Agrément emballages : le dossier bientôt porté en justice ?
La Commission nationale d'agrément sur les emballages a donné mardi dernier un avis favorable à la demande de ré-agrément des 2 éco-organismes Eco-Emballages et Adelphe. 2 élus, 2 associations de consommateurs et une association de protection de l'environnement ont finalement voté en faveur de cet agrément, donnant ainsi la majorité au vote favorable aux cotés des producteurs d'emballages et leurs filières de recyclage. De leur côté, les opposants fulminent, dénonçant une remise en cause inacceptable du Grenelle Environnement...
Lors du vote, les représentants d'Amorce, du Cercle Nationale du Recyclage (CNR), ainsi que ceux de France Nature Environnement (FNE - voir notre article), des Amis de la Terre et d'Agir pour l'Environnement (APE) se sont opposés à cet agrément tandis que les représentants de Fnade, de Federec, de la Confédération du Logement et du Cadre de Vie (CLCV) et d'UFC-Que Choisir se sont abstenus en indiquant néanmoins leurs nombreux désaccords. A cette occasion, les présidents d'Amorce et du CNR ont expliqué leur vote par le déni de démocratie et de concertation qui a été observé dans le déroulement de cette commission et le non respect de la loi Grenelle.
Sur la forme, il faut rappeler qu'un arrêté ministériel définissant le cahier des charges de l'agrément a été signé par des directeurs de service du ministère en lieu et place des Ministres (et ce en plein remaniement !) et publié au Journal Officiel la veille du vote de ce dernier à la commission d'agrément, sans tenir compte du précédent vote négatif de la commission sur les modalités de financement de la gestion des déchets d'emballages proposé par le Ministère qui définissait une enveloppe théorique de seulement 640 millions d'euros (voir notre article).

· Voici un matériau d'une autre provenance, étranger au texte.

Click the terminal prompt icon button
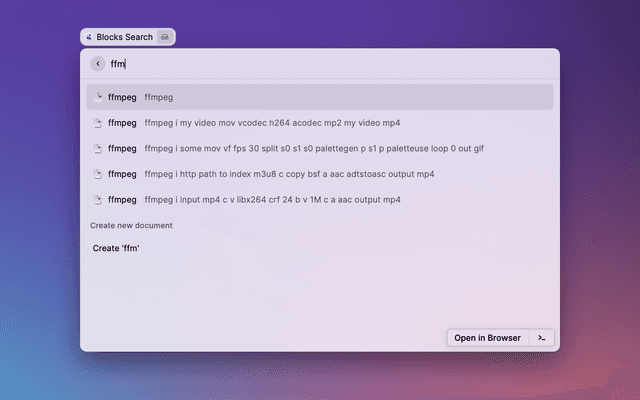This screenshot has height=400, width=640. [x=541, y=338]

Sur le fond, le projet d'agrément d'Eco-Emballages et d'Adelphe ne respecte pas les principales orientations des 2 lois Grenelle en matière de prévention, de recyclage et de financement des déchets d'emballages. En effet, la signalétique indiquant sur les emballages leur recyclabilité, les malus d'éco-contribution pour les emballages non recyclables et non éco-conçus, ainsi que le financement à 80% des coûts optimisés de gestion des déchets par le Point vert ne sont pas respectés alors qu'il s'agissait des 3 principales mesures pour atteindre l'objectif de 75% de recyclage en 2012.
Concernant le financement, le respect du Grenelle aurait dû se traduire par un quasi doublement (780 millions d'Euros en 2012 contre 410 en 2009) de la participation d'Eco-Emballages et d'Adelphe à la gestion des déchets d'emballages afin de financer l'effort de tri des collectivités pour arriver à l'objectif de 75%. Avec une augmentation effective de seulement 25% de ce financement dès 2011 et une augmentation virtuelle de 50 % en 2014 dans le meilleur des cas, c'est donc un des engagements les plus importants du Grenelle qui est ainsi remis en cause, laissant à la charge des contribuables locaux plus de la moitié du coût de la gestion des déchets d'emballages évalué à plus d'un milliard d'euros par an en France. "Pour les collectivités, cette augmentation ne compense en aucun cas l'augmentation de la TGAP décidée au Grenelle, qui a, elle, été appliquée immédiatement, contrairement aux REP sur les déchets dangereux des ménages et sur les déchets de soin, sur les déchets de meubles, ainsi que sur les déchets de construction et du bricolage que nous attendons toujours !", dénonce Amorce dans un communiqué.
Le CNR et Amorce demandent donc à Nathalie Kosciusko-Morizet, Ministre de l'Environnement, de ne pas valider la demande d'agrément d'Eco-Emballages et d'Adelphe en l'état. Ils souhaitent également qu'elle lance un travail de fond pour mettre en place une nouvelle gouvernance de la filière, pour assurer en particulier le respect des procédures de concertation, une représentation supérieure des associations de collectivités, de protection de l'environnement et des consommateurs dans les instances de concertation et de décision, un contrôle beaucoup plus strict, régulier et indépendant des 2 sociétés agréées notamment sur les conditions de contributions aux éco-organismes, ainsi que sur la gestion financière de ces éco-organismes, dont les dérives ont pour l'instant coûté récemment près de 40 millions d'euros, ce qui correspond exactement à la demande d'augmentation minimale de l'enveloppe pour 2011 par les associations d'élus.
Ce vendredi, les 2 associations ont rendu public le vote unanime de leur conseil d'administration respectif pour étudier les conditions d'une action en justice visant à établir la légitimité de ces agréments devant la loi, dans le cas où malgré leurs demandes instantes il serait publié prochainement en l'état.